PROBLEM TO WORK ON
Restate the data below, keeping every line the same.

+++++

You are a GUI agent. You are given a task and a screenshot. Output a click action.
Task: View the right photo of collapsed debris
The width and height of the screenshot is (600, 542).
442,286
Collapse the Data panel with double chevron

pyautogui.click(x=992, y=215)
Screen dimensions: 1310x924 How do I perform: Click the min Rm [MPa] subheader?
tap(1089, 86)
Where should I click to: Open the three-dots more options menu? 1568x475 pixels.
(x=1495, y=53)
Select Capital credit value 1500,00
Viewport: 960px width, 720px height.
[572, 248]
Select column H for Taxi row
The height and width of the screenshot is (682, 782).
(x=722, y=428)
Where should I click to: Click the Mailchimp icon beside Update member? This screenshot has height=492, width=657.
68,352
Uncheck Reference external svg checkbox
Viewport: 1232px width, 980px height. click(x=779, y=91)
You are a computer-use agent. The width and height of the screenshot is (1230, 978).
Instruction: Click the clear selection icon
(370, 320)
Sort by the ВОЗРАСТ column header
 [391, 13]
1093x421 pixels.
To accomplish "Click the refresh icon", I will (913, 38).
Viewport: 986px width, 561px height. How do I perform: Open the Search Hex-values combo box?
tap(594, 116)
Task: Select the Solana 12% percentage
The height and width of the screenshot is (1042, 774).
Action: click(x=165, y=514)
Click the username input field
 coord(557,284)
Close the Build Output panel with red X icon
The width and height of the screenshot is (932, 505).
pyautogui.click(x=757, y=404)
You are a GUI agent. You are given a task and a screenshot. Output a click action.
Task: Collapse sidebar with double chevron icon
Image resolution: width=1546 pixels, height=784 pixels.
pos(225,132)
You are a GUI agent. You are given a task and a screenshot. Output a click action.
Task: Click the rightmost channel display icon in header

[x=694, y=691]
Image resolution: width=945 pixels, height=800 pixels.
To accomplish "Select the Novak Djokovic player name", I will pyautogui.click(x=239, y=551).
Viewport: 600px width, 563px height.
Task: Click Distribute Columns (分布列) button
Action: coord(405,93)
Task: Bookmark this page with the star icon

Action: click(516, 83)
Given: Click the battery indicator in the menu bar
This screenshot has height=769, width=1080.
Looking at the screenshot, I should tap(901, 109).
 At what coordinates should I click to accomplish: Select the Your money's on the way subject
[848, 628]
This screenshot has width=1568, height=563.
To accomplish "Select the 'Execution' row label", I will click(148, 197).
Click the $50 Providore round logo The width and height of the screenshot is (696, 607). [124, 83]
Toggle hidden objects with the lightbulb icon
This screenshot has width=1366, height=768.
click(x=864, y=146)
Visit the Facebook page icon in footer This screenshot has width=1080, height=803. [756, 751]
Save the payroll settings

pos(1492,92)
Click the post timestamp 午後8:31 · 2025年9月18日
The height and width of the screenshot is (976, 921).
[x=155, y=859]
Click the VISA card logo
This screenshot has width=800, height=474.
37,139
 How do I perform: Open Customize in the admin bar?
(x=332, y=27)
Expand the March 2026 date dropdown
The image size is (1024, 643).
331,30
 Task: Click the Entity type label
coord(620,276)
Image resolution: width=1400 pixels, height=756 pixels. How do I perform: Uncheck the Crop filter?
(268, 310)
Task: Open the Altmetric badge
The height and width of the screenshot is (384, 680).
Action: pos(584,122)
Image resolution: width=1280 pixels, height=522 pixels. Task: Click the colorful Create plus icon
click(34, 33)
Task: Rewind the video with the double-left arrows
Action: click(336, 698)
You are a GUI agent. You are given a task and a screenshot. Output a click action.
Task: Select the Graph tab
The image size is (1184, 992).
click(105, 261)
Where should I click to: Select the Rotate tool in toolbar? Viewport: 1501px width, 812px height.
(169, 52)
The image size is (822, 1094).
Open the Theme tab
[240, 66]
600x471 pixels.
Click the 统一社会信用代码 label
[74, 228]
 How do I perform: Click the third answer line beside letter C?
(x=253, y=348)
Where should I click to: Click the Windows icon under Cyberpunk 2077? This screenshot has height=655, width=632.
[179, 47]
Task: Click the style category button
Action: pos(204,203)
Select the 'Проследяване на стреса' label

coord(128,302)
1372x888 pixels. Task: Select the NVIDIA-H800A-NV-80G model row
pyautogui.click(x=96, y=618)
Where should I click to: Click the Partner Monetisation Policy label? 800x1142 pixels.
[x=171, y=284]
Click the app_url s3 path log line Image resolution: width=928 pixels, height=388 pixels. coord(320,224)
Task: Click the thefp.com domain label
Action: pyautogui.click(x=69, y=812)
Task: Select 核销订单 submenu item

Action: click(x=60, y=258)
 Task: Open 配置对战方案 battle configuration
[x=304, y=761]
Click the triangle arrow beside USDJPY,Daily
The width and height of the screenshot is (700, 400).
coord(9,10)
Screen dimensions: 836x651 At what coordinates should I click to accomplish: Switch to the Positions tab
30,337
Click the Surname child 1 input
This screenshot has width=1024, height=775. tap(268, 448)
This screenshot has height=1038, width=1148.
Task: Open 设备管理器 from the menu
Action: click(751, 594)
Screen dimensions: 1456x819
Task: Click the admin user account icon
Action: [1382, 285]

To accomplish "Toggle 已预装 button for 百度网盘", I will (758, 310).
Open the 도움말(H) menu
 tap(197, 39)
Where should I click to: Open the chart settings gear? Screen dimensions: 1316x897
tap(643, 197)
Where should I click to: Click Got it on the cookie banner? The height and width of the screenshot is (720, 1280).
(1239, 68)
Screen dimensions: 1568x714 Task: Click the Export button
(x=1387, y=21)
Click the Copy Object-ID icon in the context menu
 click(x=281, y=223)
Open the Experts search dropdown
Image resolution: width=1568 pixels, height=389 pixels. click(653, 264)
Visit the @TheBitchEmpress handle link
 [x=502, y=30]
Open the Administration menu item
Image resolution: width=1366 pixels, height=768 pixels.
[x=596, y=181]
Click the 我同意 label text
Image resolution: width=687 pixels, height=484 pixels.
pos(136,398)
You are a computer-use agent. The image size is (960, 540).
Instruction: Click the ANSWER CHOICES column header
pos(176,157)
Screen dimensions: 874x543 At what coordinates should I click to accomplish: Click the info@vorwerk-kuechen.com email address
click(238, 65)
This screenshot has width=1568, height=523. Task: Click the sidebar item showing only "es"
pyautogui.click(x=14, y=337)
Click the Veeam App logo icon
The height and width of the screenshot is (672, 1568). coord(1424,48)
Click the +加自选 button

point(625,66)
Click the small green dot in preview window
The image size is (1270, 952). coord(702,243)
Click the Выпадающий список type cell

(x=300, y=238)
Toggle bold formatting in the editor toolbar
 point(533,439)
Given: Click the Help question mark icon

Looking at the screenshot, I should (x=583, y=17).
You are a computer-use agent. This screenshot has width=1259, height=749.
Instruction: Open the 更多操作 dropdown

+++++

ANSWER AREA
You are a GUI agent. You are given a task and a screenshot. Output a click action.
Task: View the right photo of collapsed debris
The width and height of the screenshot is (600, 542).
442,286
Collapse the Data panel with double chevron

pyautogui.click(x=992, y=215)
Screen dimensions: 1310x924 How do I perform: Click the min Rm [MPa] subheader?
tap(1089, 86)
Where should I click to: Open the three-dots more options menu? 1568x475 pixels.
(x=1495, y=53)
Select Capital credit value 1500,00
Viewport: 960px width, 720px height.
[572, 248]
Select column H for Taxi row
The height and width of the screenshot is (682, 782).
(x=722, y=428)
Where should I click to: Click the Mailchimp icon beside Update member? This screenshot has height=492, width=657.
68,352
Uncheck Reference external svg checkbox
Viewport: 1232px width, 980px height. click(x=779, y=91)
You are a computer-use agent. The width and height of the screenshot is (1230, 978).
Instruction: Click the clear selection icon
(370, 320)
Sort by the ВОЗРАСТ column header
 [391, 13]
1093x421 pixels.
To accomplish "Click the refresh icon", I will (913, 38).
Viewport: 986px width, 561px height. How do I perform: Open the Search Hex-values combo box?
tap(594, 116)
Task: Select the Solana 12% percentage
The height and width of the screenshot is (1042, 774).
Action: click(x=165, y=514)
Click the username input field
 coord(557,284)
Close the Build Output panel with red X icon
The width and height of the screenshot is (932, 505).
pyautogui.click(x=757, y=404)
You are a GUI agent. You are given a task and a screenshot. Output a click action.
Task: Collapse sidebar with double chevron icon
Image resolution: width=1546 pixels, height=784 pixels.
pos(225,132)
You are a GUI agent. You are given a task and a screenshot. Output a click action.
Task: Click the rightmost channel display icon in header

[x=694, y=691]
Image resolution: width=945 pixels, height=800 pixels.
To accomplish "Select the Novak Djokovic player name", I will pyautogui.click(x=239, y=551).
Viewport: 600px width, 563px height.
Task: Click Distribute Columns (分布列) button
Action: coord(405,93)
Task: Bookmark this page with the star icon

Action: click(516, 83)
Given: Click the battery indicator in the menu bar
This screenshot has height=769, width=1080.
Looking at the screenshot, I should tap(901, 109).
 At what coordinates should I click to accomplish: Select the Your money's on the way subject
[848, 628]
This screenshot has width=1568, height=563.
To accomplish "Select the 'Execution' row label", I will click(148, 197).
Click the $50 Providore round logo The width and height of the screenshot is (696, 607). [124, 83]
Toggle hidden objects with the lightbulb icon
This screenshot has width=1366, height=768.
click(x=864, y=146)
Visit the Facebook page icon in footer This screenshot has width=1080, height=803. [756, 751]
Save the payroll settings

pos(1492,92)
Click the post timestamp 午後8:31 · 2025年9月18日
The height and width of the screenshot is (976, 921).
[x=155, y=859]
Click the VISA card logo
This screenshot has width=800, height=474.
37,139
 How do I perform: Open Customize in the admin bar?
(x=332, y=27)
Expand the March 2026 date dropdown
The image size is (1024, 643).
331,30
 Task: Click the Entity type label
coord(620,276)
Image resolution: width=1400 pixels, height=756 pixels. How do I perform: Uncheck the Crop filter?
(268, 310)
Task: Open the Altmetric badge
The height and width of the screenshot is (384, 680).
Action: pos(584,122)
Image resolution: width=1280 pixels, height=522 pixels. Task: Click the colorful Create plus icon
click(34, 33)
Task: Rewind the video with the double-left arrows
Action: click(336, 698)
You are a GUI agent. You are given a task and a screenshot. Output a click action.
Task: Select the Graph tab
The image size is (1184, 992).
click(105, 261)
Where should I click to: Select the Rotate tool in toolbar? Viewport: 1501px width, 812px height.
(169, 52)
The image size is (822, 1094).
Open the Theme tab
[240, 66]
600x471 pixels.
Click the 统一社会信用代码 label
[74, 228]
 How do I perform: Click the third answer line beside letter C?
(x=253, y=348)
Where should I click to: Click the Windows icon under Cyberpunk 2077? This screenshot has height=655, width=632.
[179, 47]
Task: Click the style category button
Action: pos(204,203)
Select the 'Проследяване на стреса' label

coord(128,302)
1372x888 pixels. Task: Select the NVIDIA-H800A-NV-80G model row
pyautogui.click(x=96, y=618)
Where should I click to: Click the Partner Monetisation Policy label? 800x1142 pixels.
[x=171, y=284]
Click the app_url s3 path log line Image resolution: width=928 pixels, height=388 pixels. coord(320,224)
Task: Click the thefp.com domain label
Action: pyautogui.click(x=69, y=812)
Task: Select 核销订单 submenu item

Action: click(x=60, y=258)
 Task: Open 配置对战方案 battle configuration
[x=304, y=761]
Click the triangle arrow beside USDJPY,Daily
The width and height of the screenshot is (700, 400).
coord(9,10)
Screen dimensions: 836x651 At what coordinates should I click to accomplish: Switch to the Positions tab
30,337
Click the Surname child 1 input
This screenshot has width=1024, height=775. tap(268, 448)
This screenshot has height=1038, width=1148.
Task: Open 设备管理器 from the menu
Action: click(751, 594)
Screen dimensions: 1456x819
Task: Click the admin user account icon
Action: [1382, 285]

To accomplish "Toggle 已预装 button for 百度网盘", I will (758, 310).
Open the 도움말(H) menu
 tap(197, 39)
Where should I click to: Open the chart settings gear? Screen dimensions: 1316x897
tap(643, 197)
Where should I click to: Click Got it on the cookie banner? The height and width of the screenshot is (720, 1280).
(1239, 68)
Screen dimensions: 1568x714 Task: Click the Export button
(x=1387, y=21)
Click the Copy Object-ID icon in the context menu
 click(x=281, y=223)
Open the Experts search dropdown
Image resolution: width=1568 pixels, height=389 pixels. click(653, 264)
Visit the @TheBitchEmpress handle link
 [x=502, y=30]
Open the Administration menu item
Image resolution: width=1366 pixels, height=768 pixels.
[x=596, y=181]
Click the 我同意 label text
Image resolution: width=687 pixels, height=484 pixels.
pos(136,398)
You are a computer-use agent. The image size is (960, 540).
Instruction: Click the ANSWER CHOICES column header
pos(176,157)
Screen dimensions: 874x543 At what coordinates should I click to accomplish: Click the info@vorwerk-kuechen.com email address
click(238, 65)
This screenshot has width=1568, height=523. Task: Click the sidebar item showing only "es"
pyautogui.click(x=14, y=337)
Click the Veeam App logo icon
The height and width of the screenshot is (672, 1568). coord(1424,48)
Click the +加自选 button

point(625,66)
Click the small green dot in preview window
The image size is (1270, 952). coord(702,243)
Click the Выпадающий список type cell

(x=300, y=238)
Toggle bold formatting in the editor toolbar
 point(533,439)
Given: Click the Help question mark icon

Looking at the screenshot, I should (x=583, y=17).
You are a computer-use agent. This screenshot has width=1259, height=749.
Instruction: Open the 更多操作 dropdown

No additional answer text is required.